#### SHORT TASK 1:
List every date-and-time stamp that appears in the patch-discussion post below.

------ ARTICLE ------

Re: [RFC PATCH 0/7] Optimization to reduce the cost of newidle balance

From: Chen Yu
Date: Thu Jul 18 2024 - 13:01:53 EST


Hi Prateek,

On 2024-07-18 at 14:58:30 +0530, K Prateek Nayak wrote:
> Hello Peter,
>
> On 7/17/2024 5:47 PM, Peter Zijlstra wrote:
> > On Thu, Jul 27, 2023 at 10:33:58PM +0800, Chen Yu wrote:
> > > Hi,
> > >
> > > This is the second version of the newidle balance optimization[1].
> > > It aims to reduce the cost of newidle balance which is found to
> > > occupy noticeable CPU cycles on some high-core count systems.

------

#### SHORT TASK 2:
Reproduce every line of the data entries listing below verbatim, leaving out the pictures.

------ SUPPLIED MATERIAL ------

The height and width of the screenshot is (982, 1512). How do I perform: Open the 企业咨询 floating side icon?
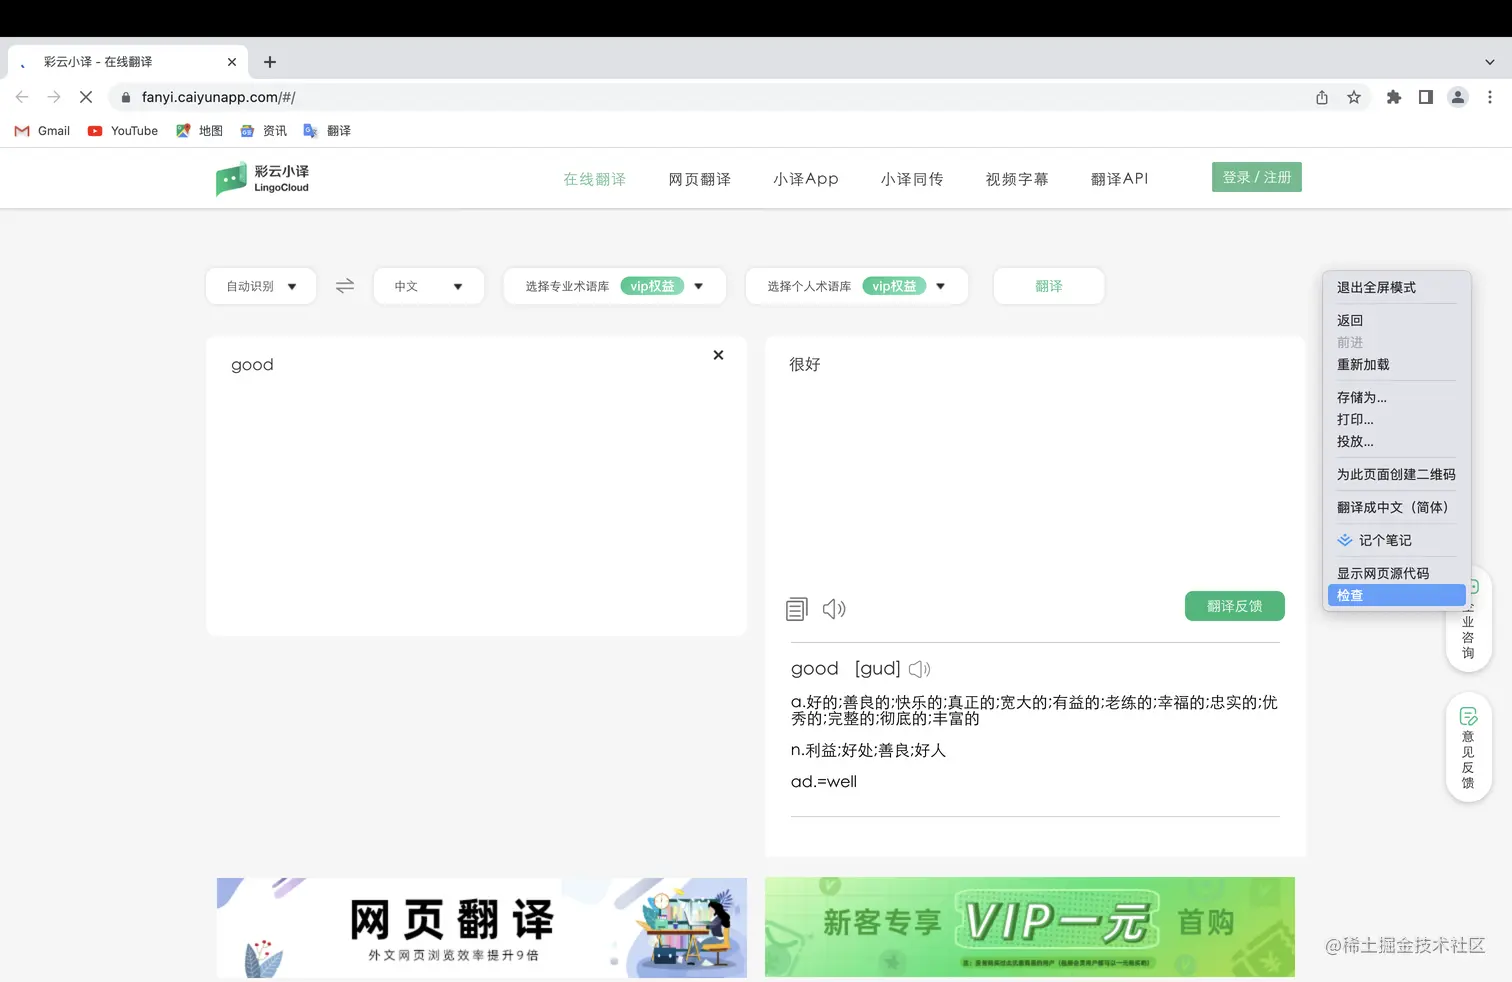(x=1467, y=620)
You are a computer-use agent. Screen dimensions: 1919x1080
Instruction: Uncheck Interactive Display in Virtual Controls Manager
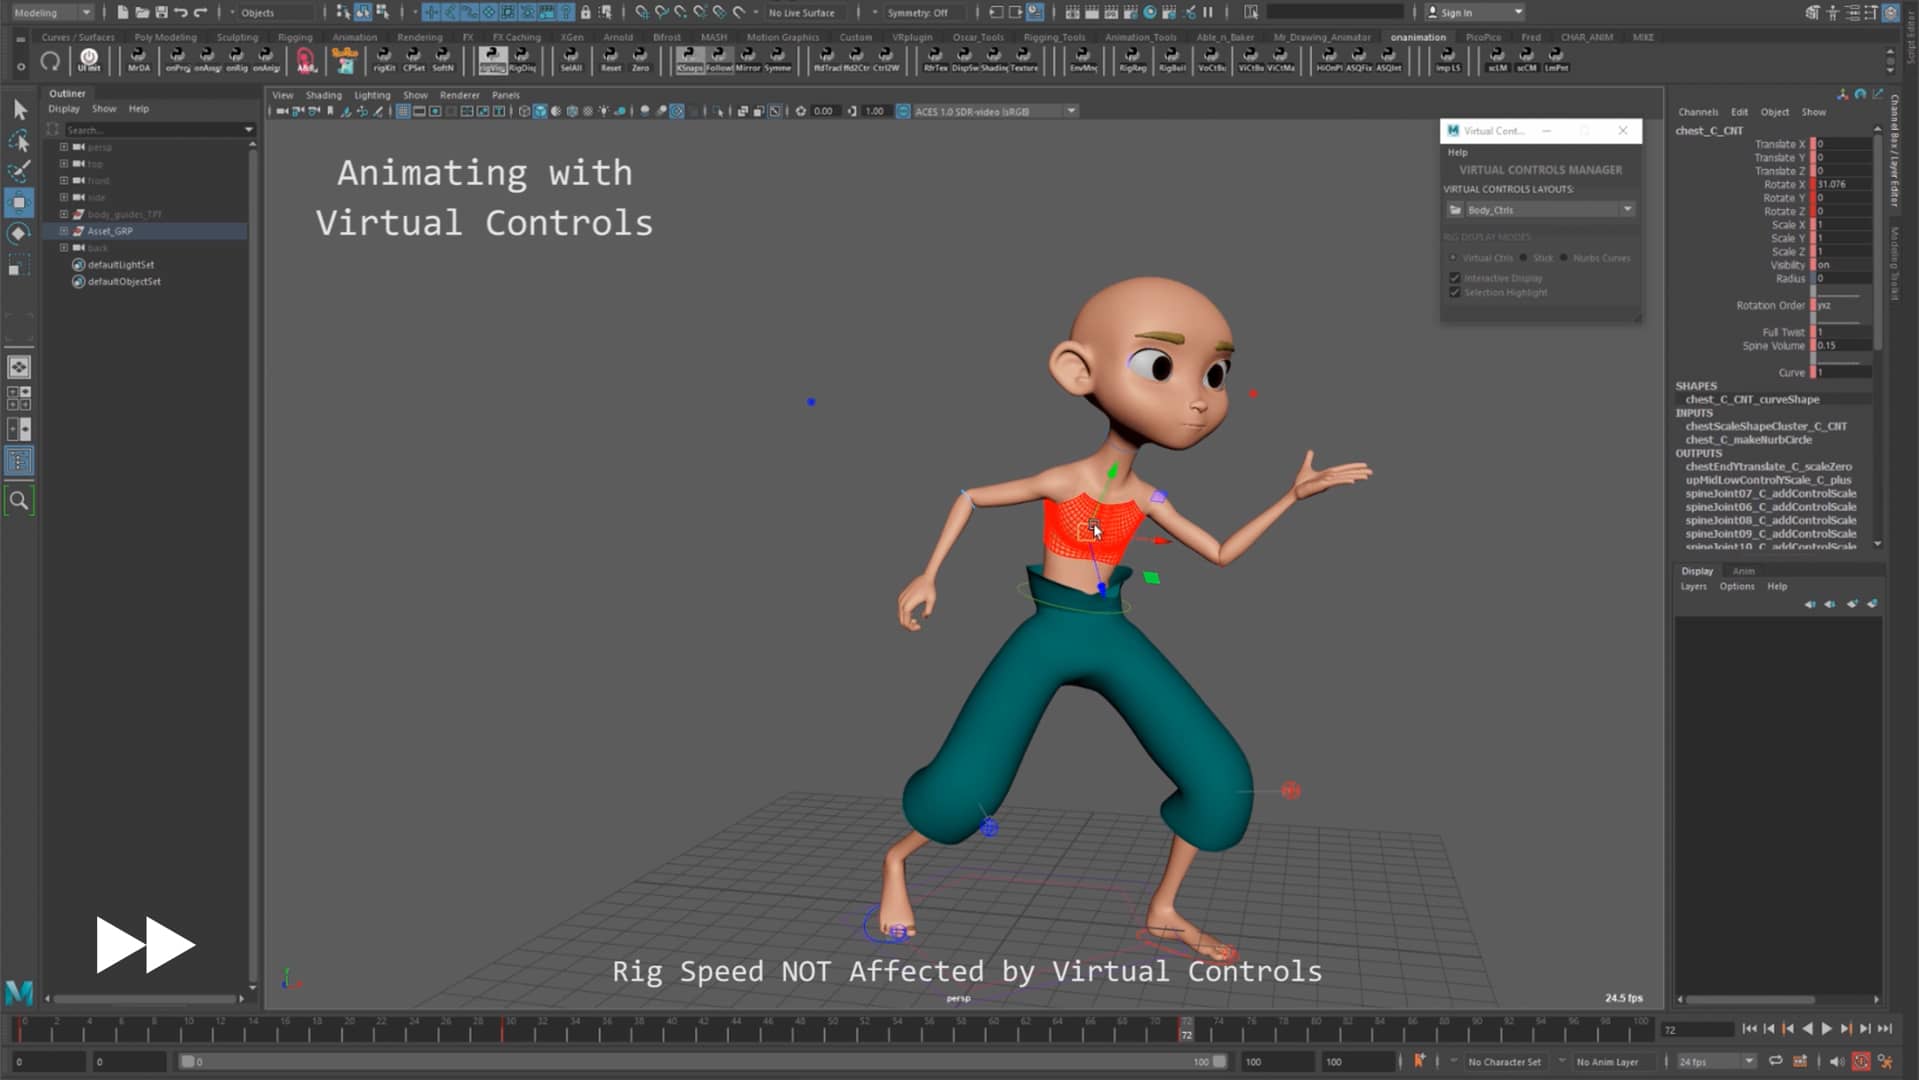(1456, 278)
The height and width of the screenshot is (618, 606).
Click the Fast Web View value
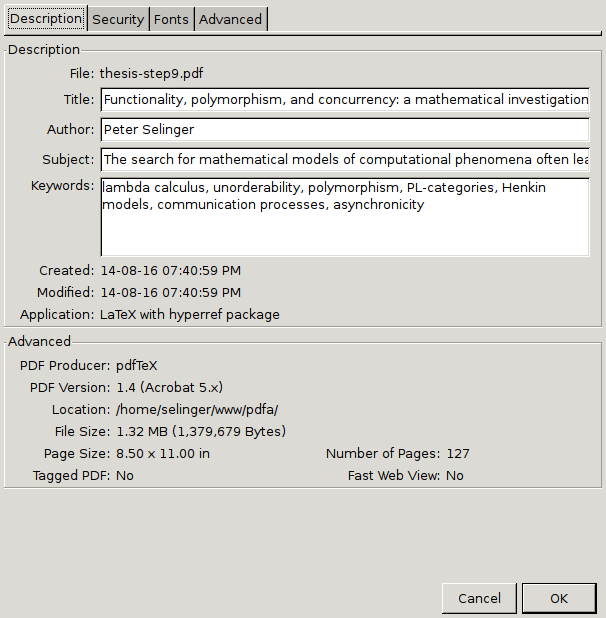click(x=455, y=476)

------

#### TASK OUTPUT 1:
- Thu Jul 18 2024 - 13:01:53 EST
- 2024-07-18 at 14:58:30 +0530
- 7/17/2024 5:47 PM
- Thu, Jul 27, 2023 at 10:33:58PM +0800

#### TASK OUTPUT 2:
The height and width of the screenshot is (982, 1512). How do I perform: Open the 企业咨询 floating side icon?
(x=1467, y=620)
You are a computer-use agent. Screen dimensions: 1919x1080
Instruction: Uncheck Interactive Display in Virtual Controls Manager
(1456, 278)
The height and width of the screenshot is (618, 606).
Click the Fast Web View value
click(x=455, y=476)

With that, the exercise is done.